= WRITTEN REQUEST A =
Can you shift the coordinates in the rows by adding -84 to both numbers of every pair and write those rows out again with their requests? Begin at the row that has "Read more… (562, 1595)" and stop after the final row.

Arkansas basketball has been all kinds of UGLY lately. With a trip to last-place Mizzou looming, there are a lot of different possibilities for UGLY.

Beth Hall-USA TODAY Sports

Well, the Hogs won. So there's that. Bobby Portis overcame a bad night (struggling after a hard first-half fall) to score the winning points and notch his fourth straight double-double.

Still, it wasn't pretty. Watching Arkansas basketball is like watching a lion toying with its prey and expecting the lion to finally move in for the kill, except it never does and finally you realize that the lion is overrated. Still dangerous, but not exactly the King of the Jungle.

Mike Anderson has to be commended for assembling a roster full of talented, athletic players. Recall that Michael Qualls was a low three-star recruit whose other offers included Tulane and Louisiana Tech. So credit where its due. But Arkansas' talent has routinely bailed out poor game management by the coaches and a general lack of adjustments and strategy beyond the ability to play fast in spurts.

= EXERCISE DATA =
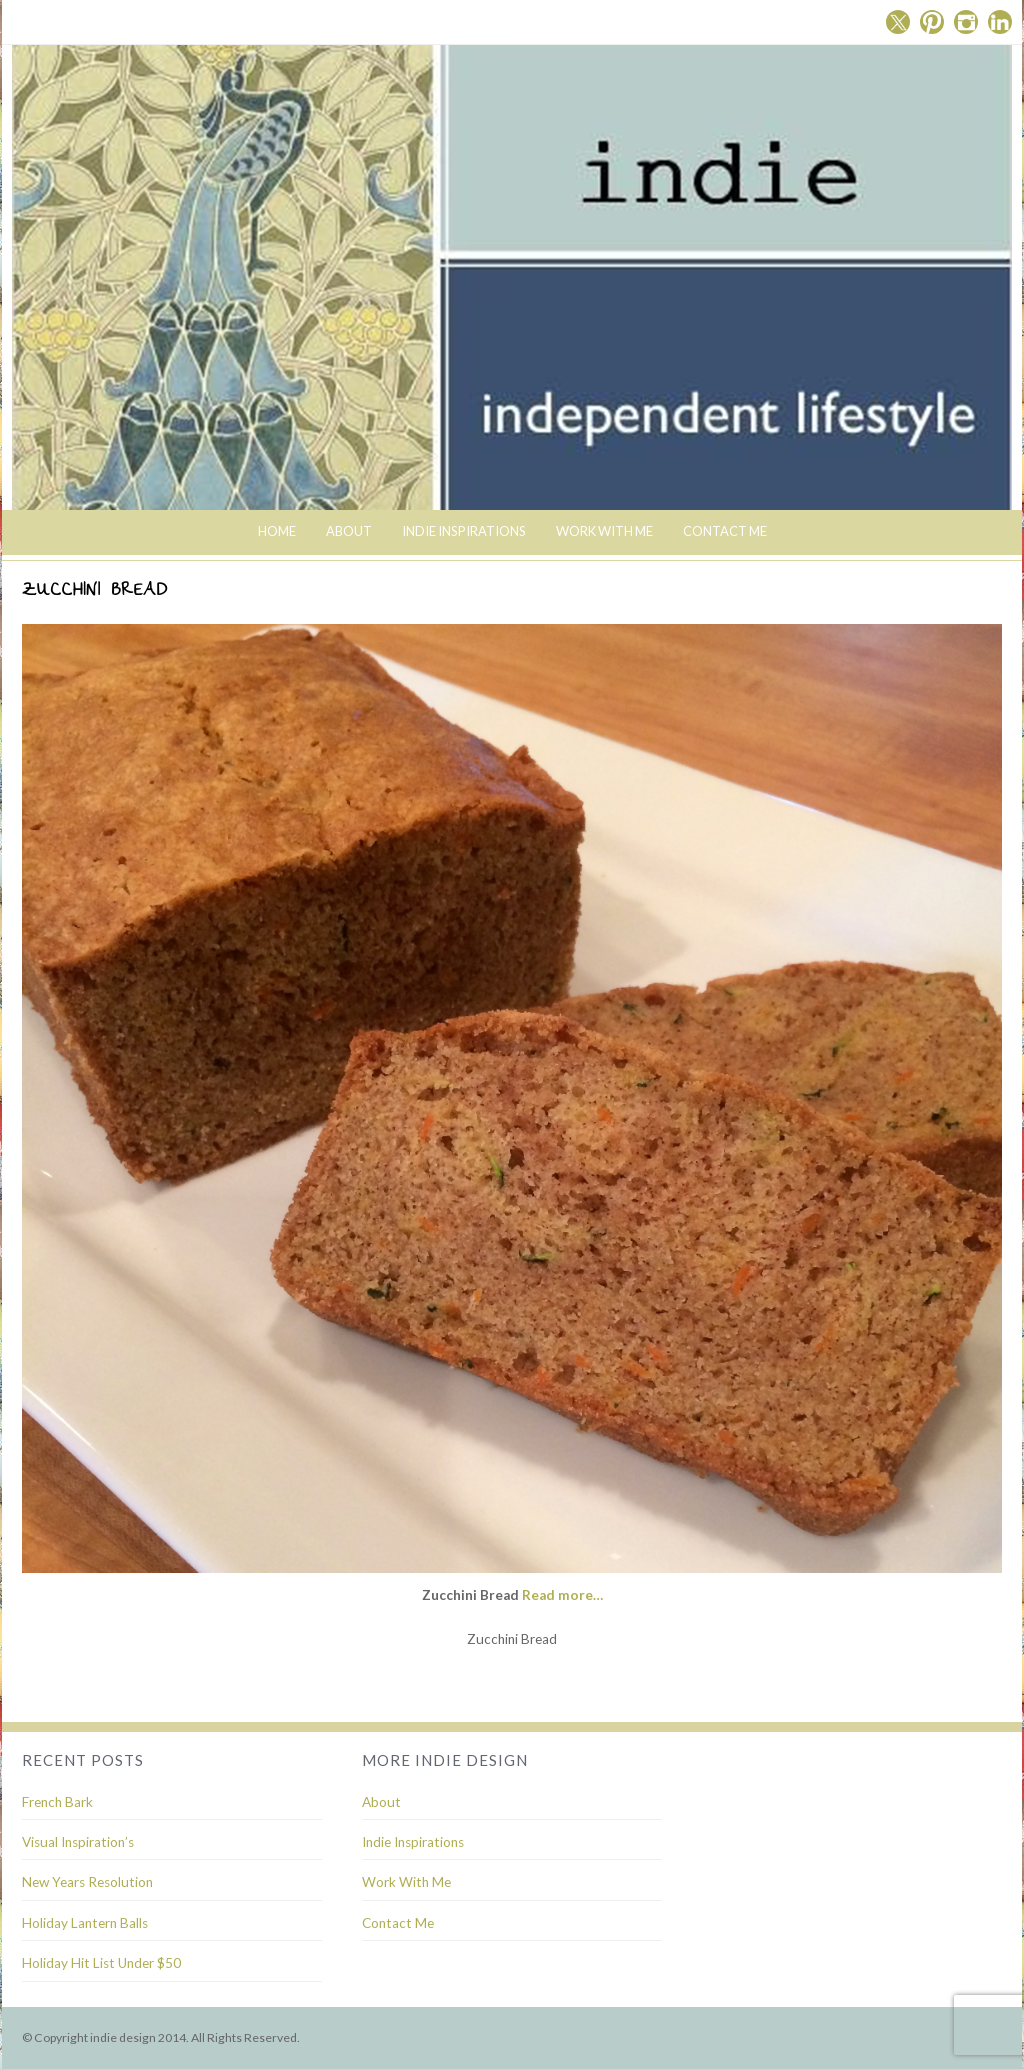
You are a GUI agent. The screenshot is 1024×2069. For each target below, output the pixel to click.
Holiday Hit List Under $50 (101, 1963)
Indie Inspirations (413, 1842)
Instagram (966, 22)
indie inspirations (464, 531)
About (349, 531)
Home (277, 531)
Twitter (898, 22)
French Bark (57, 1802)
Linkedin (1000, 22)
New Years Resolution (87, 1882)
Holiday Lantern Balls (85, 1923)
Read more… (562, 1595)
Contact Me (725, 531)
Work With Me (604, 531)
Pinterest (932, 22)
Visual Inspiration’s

= WRITTEN REQUEST B =
Could you echo back the Arkansas basketball article word for word?

= WRITTEN SOLUTION A =
Read more… (478, 1511)
Contact Me (641, 447)
Work With Me (520, 447)
Pinterest (848, -62)
Visual Inspiration’s

= WRITTEN SOLUTION B =
Arkansas basketball has been all kinds of UGLY lately. With a trip to last-place Mizzou looming, there are a lot of different possibilities for UGLY.

Beth Hall-USA TODAY Sports

Well, the Hogs won. So there's that. Bobby Portis overcame a bad night (struggling after a hard first-half fall) to score the winning points and notch his fourth straight double-double.

Still, it wasn't pretty. Watching Arkansas basketball is like watching a lion toying with its prey and expecting the lion to finally move in for the kill, except it never does and finally you realize that the lion is overrated. Still dangerous, but not exactly the King of the Jungle.

Mike Anderson has to be commended for assembling a roster full of talented, athletic players. Recall that Michael Qualls was a low three-star recruit whose other offers included Tulane and Louisiana Tech. So credit where its due. But Arkansas' talent has routinely bailed out poor game management by the coaches and a general lack of adjustments and strategy beyond the ability to play fast in spurts.